Data excerpts
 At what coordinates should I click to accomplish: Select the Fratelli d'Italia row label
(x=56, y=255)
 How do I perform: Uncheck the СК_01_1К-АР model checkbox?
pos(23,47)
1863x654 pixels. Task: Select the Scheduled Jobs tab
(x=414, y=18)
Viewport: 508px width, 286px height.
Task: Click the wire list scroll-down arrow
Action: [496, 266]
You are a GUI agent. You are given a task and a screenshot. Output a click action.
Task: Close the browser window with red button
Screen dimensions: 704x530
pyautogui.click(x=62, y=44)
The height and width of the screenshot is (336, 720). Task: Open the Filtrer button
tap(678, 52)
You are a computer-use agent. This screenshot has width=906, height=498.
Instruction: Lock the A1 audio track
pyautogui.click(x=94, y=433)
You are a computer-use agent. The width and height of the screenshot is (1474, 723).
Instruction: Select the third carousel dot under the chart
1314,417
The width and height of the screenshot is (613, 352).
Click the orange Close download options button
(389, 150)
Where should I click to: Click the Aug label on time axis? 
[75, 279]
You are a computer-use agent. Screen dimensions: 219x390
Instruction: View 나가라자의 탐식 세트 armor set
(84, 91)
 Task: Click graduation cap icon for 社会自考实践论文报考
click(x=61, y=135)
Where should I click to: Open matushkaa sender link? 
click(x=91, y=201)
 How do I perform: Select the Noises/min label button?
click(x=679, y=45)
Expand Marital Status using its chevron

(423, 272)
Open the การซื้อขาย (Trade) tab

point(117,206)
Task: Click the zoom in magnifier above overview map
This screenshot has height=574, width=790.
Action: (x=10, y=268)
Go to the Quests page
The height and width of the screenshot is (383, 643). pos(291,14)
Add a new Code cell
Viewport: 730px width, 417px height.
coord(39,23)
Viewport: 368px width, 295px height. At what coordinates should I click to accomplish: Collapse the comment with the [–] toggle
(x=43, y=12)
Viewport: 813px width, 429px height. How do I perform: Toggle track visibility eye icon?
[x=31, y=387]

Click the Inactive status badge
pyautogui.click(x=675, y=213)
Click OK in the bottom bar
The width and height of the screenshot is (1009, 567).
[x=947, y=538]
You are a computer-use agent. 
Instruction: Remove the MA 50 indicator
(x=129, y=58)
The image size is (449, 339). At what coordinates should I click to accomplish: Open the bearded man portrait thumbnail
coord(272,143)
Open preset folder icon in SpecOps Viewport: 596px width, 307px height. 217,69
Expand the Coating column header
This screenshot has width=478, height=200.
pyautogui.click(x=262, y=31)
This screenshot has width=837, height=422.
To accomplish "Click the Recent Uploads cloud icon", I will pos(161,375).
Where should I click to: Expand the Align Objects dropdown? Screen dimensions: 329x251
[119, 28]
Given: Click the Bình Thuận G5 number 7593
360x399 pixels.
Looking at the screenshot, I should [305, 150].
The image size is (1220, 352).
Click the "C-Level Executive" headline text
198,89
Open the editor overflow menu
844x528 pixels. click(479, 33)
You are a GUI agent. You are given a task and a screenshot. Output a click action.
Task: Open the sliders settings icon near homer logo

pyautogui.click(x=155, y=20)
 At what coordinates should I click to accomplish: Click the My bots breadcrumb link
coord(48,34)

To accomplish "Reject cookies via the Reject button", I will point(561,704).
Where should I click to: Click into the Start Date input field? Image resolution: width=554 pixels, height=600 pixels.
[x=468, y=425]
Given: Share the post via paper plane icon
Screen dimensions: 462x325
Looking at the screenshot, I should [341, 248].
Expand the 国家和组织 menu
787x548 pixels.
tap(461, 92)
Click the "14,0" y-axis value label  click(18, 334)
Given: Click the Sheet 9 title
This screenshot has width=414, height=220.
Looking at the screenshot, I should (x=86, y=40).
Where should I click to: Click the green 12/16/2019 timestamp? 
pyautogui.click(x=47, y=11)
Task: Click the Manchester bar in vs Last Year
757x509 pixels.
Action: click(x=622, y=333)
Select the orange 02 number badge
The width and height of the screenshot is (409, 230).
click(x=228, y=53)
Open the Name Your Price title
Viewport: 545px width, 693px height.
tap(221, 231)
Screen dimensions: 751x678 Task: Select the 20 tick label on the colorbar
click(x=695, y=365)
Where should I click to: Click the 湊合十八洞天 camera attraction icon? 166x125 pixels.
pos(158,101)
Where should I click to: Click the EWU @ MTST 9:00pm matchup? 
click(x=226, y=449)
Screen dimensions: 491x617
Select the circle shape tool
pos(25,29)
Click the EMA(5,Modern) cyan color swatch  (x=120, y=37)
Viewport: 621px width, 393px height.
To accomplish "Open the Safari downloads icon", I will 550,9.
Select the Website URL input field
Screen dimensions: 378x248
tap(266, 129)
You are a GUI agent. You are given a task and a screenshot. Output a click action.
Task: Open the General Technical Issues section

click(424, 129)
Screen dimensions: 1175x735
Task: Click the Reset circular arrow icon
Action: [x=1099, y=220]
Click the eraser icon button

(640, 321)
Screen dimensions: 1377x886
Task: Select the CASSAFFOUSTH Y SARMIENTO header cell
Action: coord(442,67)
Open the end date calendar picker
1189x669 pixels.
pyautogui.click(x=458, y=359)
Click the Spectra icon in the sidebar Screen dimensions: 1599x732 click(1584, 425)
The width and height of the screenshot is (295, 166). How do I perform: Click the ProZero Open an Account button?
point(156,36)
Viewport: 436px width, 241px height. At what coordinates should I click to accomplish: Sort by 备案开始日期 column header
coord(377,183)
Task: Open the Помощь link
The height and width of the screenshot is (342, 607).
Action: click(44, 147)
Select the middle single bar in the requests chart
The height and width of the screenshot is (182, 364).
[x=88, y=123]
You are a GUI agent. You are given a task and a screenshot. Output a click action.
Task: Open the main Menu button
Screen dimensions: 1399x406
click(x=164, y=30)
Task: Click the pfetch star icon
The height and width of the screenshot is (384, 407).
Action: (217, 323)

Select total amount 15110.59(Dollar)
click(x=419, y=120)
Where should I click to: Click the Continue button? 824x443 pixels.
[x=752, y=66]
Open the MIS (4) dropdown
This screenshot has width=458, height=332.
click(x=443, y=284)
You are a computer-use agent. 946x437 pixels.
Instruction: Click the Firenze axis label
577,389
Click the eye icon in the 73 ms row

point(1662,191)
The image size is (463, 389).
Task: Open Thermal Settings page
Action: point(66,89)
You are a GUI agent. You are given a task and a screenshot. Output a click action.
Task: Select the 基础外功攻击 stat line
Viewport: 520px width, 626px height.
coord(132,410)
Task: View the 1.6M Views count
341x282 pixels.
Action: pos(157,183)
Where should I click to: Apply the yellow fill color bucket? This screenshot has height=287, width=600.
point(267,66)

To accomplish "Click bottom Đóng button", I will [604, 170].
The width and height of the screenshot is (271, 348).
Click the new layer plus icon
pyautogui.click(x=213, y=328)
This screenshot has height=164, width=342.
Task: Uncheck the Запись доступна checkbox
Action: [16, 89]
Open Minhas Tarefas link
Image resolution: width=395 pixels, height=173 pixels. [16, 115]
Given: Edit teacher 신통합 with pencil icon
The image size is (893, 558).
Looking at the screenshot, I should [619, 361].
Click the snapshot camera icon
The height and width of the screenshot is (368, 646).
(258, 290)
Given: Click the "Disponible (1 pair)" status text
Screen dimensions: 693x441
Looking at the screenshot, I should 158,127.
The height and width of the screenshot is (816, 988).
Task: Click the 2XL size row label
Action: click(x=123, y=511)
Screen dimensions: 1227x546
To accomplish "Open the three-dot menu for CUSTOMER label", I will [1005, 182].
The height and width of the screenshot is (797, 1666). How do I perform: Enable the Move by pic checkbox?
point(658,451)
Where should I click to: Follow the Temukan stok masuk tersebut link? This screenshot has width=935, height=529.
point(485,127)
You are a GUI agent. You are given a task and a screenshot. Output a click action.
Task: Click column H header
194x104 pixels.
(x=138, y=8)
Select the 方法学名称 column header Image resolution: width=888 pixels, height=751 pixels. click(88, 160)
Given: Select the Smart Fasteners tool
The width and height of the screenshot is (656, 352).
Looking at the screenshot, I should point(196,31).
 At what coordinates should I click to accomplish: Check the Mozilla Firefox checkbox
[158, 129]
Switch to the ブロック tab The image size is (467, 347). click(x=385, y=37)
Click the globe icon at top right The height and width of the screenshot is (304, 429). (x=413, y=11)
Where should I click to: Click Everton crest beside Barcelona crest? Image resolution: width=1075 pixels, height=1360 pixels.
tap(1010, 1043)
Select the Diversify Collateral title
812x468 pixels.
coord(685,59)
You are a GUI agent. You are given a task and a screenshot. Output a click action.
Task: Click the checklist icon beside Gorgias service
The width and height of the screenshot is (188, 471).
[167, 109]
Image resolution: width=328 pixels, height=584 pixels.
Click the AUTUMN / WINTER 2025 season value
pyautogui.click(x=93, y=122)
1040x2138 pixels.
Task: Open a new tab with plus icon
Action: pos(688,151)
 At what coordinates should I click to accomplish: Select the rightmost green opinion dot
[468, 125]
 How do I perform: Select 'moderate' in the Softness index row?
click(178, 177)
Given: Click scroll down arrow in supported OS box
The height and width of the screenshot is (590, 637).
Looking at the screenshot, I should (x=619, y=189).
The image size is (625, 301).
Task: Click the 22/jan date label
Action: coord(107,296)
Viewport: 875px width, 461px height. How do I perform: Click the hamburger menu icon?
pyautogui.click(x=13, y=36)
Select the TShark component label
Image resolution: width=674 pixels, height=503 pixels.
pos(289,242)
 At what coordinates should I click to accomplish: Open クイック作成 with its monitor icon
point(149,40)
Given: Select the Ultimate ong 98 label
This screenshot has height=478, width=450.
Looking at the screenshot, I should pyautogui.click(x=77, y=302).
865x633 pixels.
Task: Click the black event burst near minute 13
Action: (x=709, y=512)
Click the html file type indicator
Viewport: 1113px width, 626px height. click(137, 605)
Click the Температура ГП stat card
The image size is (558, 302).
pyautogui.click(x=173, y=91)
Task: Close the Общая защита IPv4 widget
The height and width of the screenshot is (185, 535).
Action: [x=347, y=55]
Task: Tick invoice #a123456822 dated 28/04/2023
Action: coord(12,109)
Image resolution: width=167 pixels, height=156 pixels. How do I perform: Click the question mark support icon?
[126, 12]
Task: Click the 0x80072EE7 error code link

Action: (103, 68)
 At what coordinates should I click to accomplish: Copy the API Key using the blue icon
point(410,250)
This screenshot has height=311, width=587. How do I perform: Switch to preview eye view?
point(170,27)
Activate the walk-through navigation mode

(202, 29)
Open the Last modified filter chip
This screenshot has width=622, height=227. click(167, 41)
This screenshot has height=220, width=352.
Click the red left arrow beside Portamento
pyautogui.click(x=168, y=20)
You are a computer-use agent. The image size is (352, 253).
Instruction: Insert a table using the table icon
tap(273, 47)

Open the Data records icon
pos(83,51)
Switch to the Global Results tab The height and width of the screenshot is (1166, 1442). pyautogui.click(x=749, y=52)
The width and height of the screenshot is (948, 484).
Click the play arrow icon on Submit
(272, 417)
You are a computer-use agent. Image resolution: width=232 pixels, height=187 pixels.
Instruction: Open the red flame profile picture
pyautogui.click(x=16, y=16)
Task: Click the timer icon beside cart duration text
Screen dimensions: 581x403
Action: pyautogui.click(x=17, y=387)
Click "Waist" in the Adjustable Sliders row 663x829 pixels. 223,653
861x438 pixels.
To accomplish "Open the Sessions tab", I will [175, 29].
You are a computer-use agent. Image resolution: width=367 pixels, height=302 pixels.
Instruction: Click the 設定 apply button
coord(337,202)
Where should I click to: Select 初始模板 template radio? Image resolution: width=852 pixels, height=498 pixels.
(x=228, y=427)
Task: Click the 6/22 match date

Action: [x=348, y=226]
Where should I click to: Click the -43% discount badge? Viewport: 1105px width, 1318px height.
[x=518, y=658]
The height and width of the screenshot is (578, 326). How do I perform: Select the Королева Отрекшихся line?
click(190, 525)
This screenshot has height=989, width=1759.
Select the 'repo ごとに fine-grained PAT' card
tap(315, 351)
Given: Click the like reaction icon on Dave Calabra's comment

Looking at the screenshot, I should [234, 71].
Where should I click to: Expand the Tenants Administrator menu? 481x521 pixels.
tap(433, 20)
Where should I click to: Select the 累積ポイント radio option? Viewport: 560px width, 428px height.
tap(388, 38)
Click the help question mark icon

Problem
Here the output must be the lines above from the line with "The height and width of the screenshot is (797, 1666)." to the line with "Select the 方法学名称", both included, duplicated word for word and nothing else.

Result
The height and width of the screenshot is (797, 1666). How do I perform: Enable the Move by pic checkbox?
point(658,451)
Where should I click to: Follow the Temukan stok masuk tersebut link? This screenshot has width=935, height=529.
point(485,127)
You are a GUI agent. You are given a task and a screenshot. Output a click action.
Task: Click column H header
194x104 pixels.
(x=138, y=8)
Select the 方法学名称 column header Image resolution: width=888 pixels, height=751 pixels. click(88, 160)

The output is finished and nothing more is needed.